Minimalizm ve Bebek Sahibi Olmak: Daha Az Eşya ile Daha Kolay Bir Ebeveynlik Mümkün mü?

Minimalizm ve bebek sahibi olmak bir arada mümkün mü? Genellikle ebeveynleri uykusuz geceler, dağılmış odalar ve tükenmişlikle hayal ederiz. Ama gerçekten böyle olması mı gerekiyor?
Minimalizm, bebek beklerken de sürdürülebilen bir yaşam stili. Ebeveynliği kolaylaştırdığı, hem fiziksel hem mental rahatlık kazandırdığı savunuluyor.
Bu yazıda, bebeğinizi minimalist bir ebeveyn olarak karşılamanın yollarına bakacağız. Böylece minimalist ebeveynliğin sizin için uygun olup olmadığını öğreneceksiniz. Başlayalım!

Bebek geliyor ama ev küçük, ne yapacağız?
Küçük evler, minimalist yaşama geçmek için avantaj sayılabilir. Üstelik bebeğiniz yolda, yani hazırlık yapmak için zamanınız da var.
Kullanmadığınız ya da "Atacaktım ama fırsat olmadı." dediğiniz ne varsa, şimdi evden çıkarmanın tam zamanı. Bu eşyaları bağışlayabilir ya da ikinci el satış sitelerinde satabilirsiniz. Böylece yeni bir eşya kalabalığı değil, yeni bir hayat için alan açmış olursunuz.
Ev küçükse ve ayrı bir oda mümkün değilse, yatak odanıza yerleştireceğiniz anne yanı beşiği başlangıçta yeterli olur. Zaten bebeğinizi ilk zamanlarda tek bir odada bırakmayacağınız için bu düzenleme ideal.

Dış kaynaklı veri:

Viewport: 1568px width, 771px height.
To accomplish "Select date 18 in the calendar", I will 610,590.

Gerçekten kaç eşyaya ihtiyacımız var?
Göz korkutan alışveriş listelerini bir kenara bırakın. İhtiyacınıza, bütçenize ve evinizdeki alana göre karar verin.
Instagram annelerinin önerdiği her şeye ihtiyacınız yok. Sadece gerekli olanlarla hem bebeğinizin hem sizin konforunuz sağlanabilir.

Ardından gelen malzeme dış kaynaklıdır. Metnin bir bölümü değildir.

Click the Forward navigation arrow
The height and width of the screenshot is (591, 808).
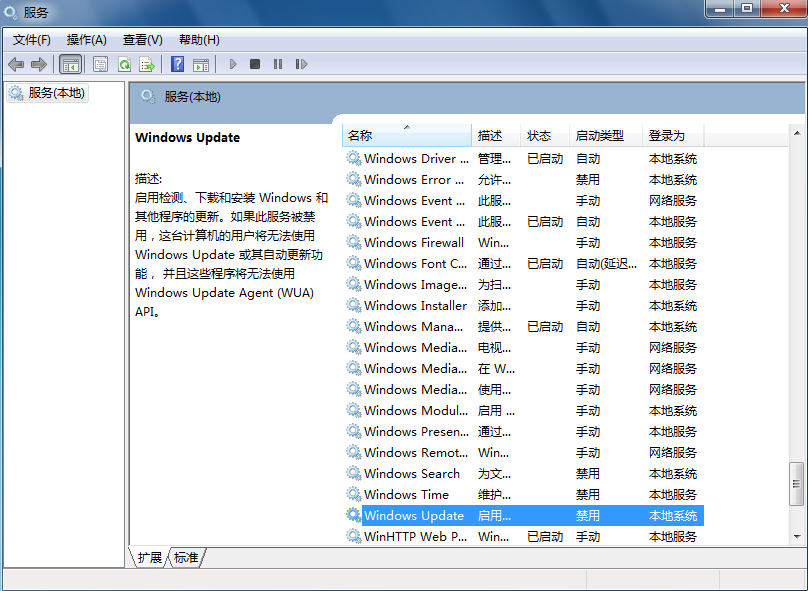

Ayrıca birçok eşyayı kısa süreli kiralayarak deneyebilirsiniz. Böylece ihtiyacınız olup olmadığını değerlendirebilirsiniz.

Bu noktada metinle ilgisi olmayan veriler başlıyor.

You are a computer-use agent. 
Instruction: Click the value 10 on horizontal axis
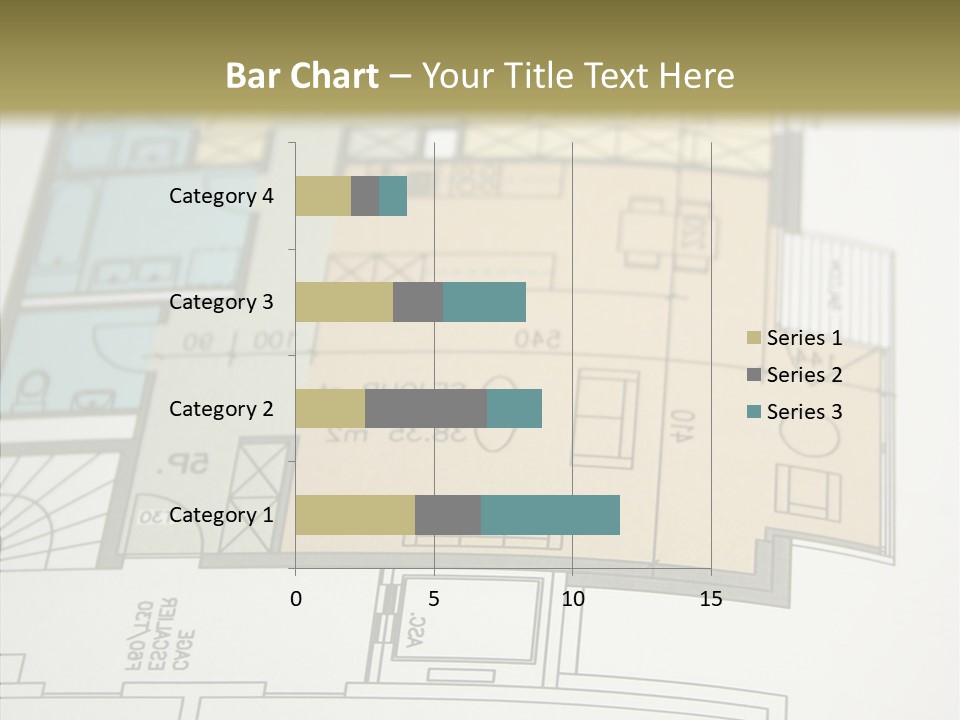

Ebeveyn olunca “her şey mükemmel olmalı” hissi çok normal. Tabii ki bebeğiniz için en ideal ortamı yaratmak istiyorsunuz ama bu hissin, sizi gereksiz satın almaya zorlamadığından emin olun. Unutmayın, az eşya genelde daha çok huzur getirir.
Minimalist ebeyvenlikte; eşyaların çokluğundan ziyade sevgi ve saygının çokluğu daha önemli görülür.
> Röportaj Sorusu: İlk çocuğunuzda aldığınız ama hiç kullanmadığınız üç eşyayı hatırlıyor musunuz?
“İlk kez anne olmanın heyecanıyla ne olur ne olmaz diye birçok şey aldım ama bazıları gerçekten hiç kullanılmadan dolapta kaldı.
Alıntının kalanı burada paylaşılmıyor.